Special Issue Information

Dear Colleagues,

Hematological malignancies are considered to be one of the most important causes of mortality and morbidity in the modern world. Still, important progress has been made in the last decade due to breackthroughs in hematopoietic stem cell transplantation and cellular therapies. The results of recent studies show that a promising road toward state-of-the-art treatment for the hematology patient, turning the diagnosis of leukemia or lymphoma into a curable disease, has now only already begun with recent advances in hematopoietic stem cell transplantation and immunotherapy, but is now progressing forward. The prospect of providing a definitive alternative therapy for various malignancies, rather than conventional chemotherapy management, is indeed clinically, socially, and economically attractive, due to the huge medical, social, and economic burden that a malignancy imposes. The current joint Special Issue aims to present a modern approach in recent advances in stem cell transplantation for the hematological patient, with a special emphasis on progress in conditioning chemotehrapy and cellular therapies.

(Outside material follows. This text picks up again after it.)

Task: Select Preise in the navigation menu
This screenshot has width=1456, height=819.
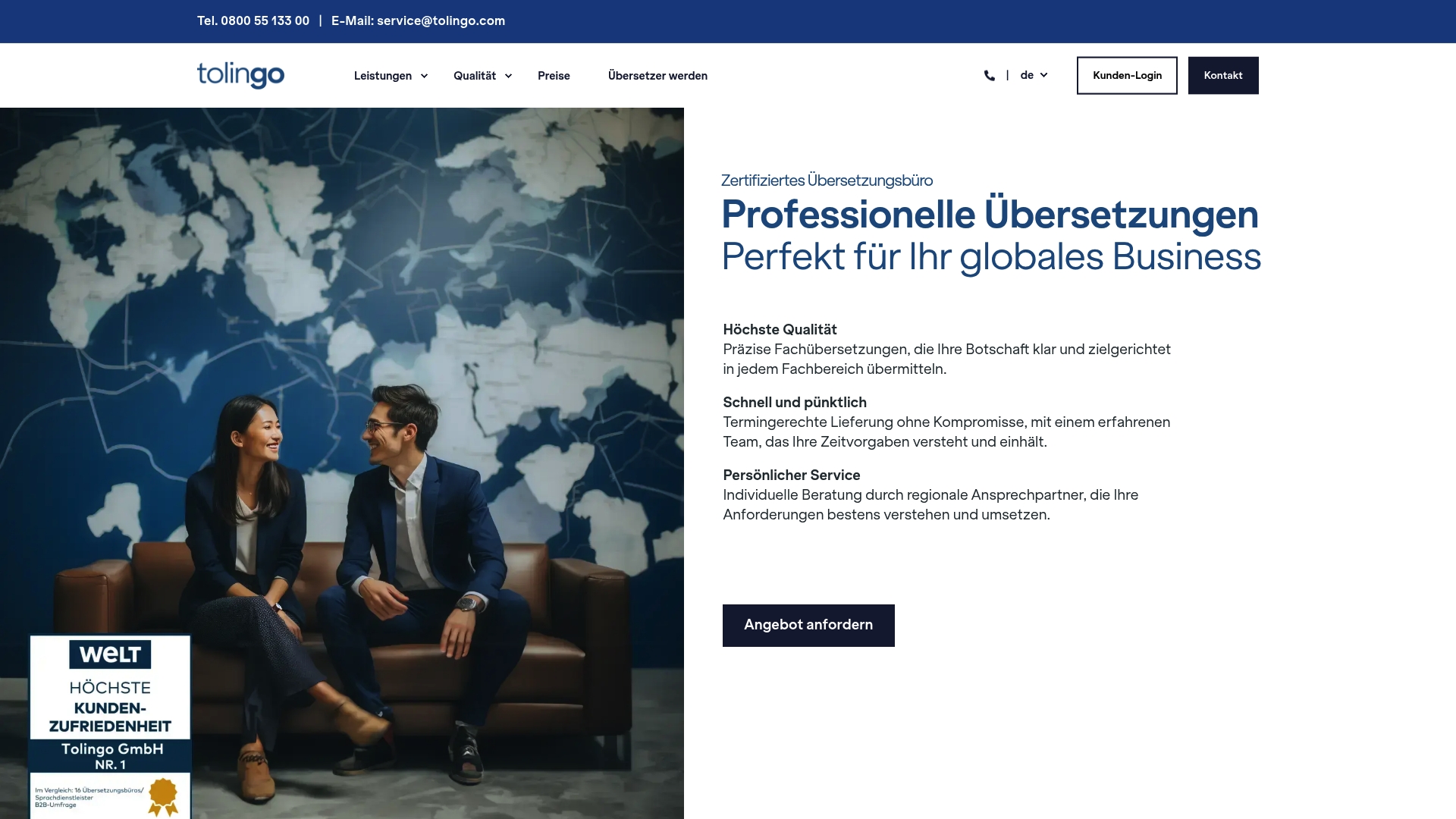Action: click(x=553, y=75)
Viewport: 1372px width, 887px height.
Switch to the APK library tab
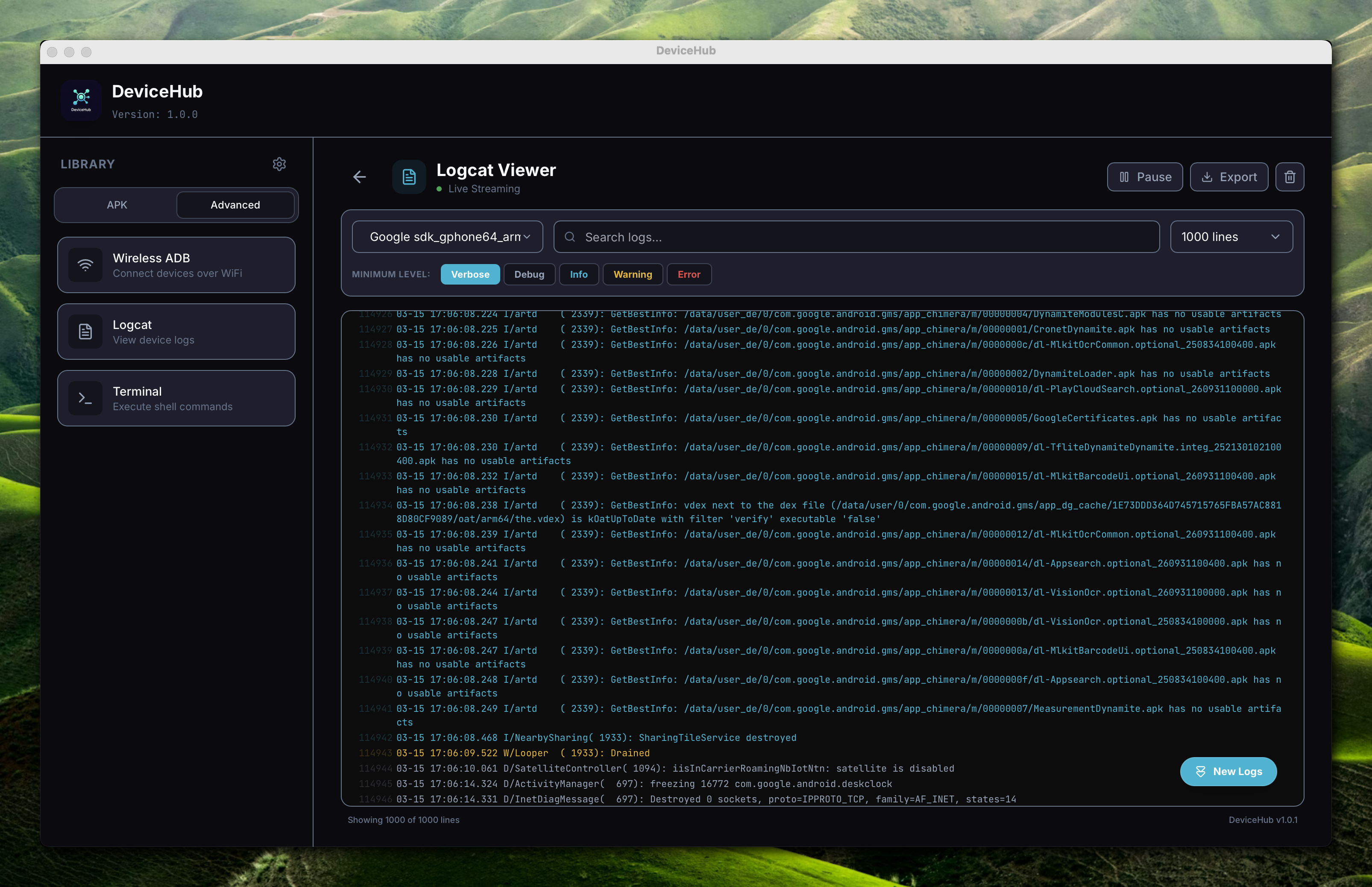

The present call for manuscripts is addressed at healthcare professionals that diagnose, treat, and do research in stem cell transplantation, with a special emphasis on state-of-the-art therapeutics and novel, emerging drugs and novel cellular therapies. Comprehensive reviews, as well as research (be it basic, translational or clinical research) or even interesting case series or case reports are welcomed, with the goal to present new approaches in the clinical management of the patient, patients diagnosed with a malignancy and undergoing a stem cell transplantation, approaches that may be newly approved drugs, clinical trials on the pipeline or even promising future therapeutic alternatives.

Dr. Anca Colita
Dr. Alina Tanase
Dr. Ciprian Tomuleasa
Guest Editors

Manuscript Submission Information

Manuscripts should be submitted online at www.mdpi.com by registering and logging in to this website. Once you are registered, click here to go to the submission form. Manuscripts can be submitted until the deadline. All submissions that pass pre-check are peer-reviewed. Accepted papers will be published continuously in the journal (as soon as accepted) and will be listed together on the special issue website. Research articles, review articles as well as short communications are invited. For planned papers, a title and short abstract (about 100 words) can be sent to the Editorial Office for announcement on this website.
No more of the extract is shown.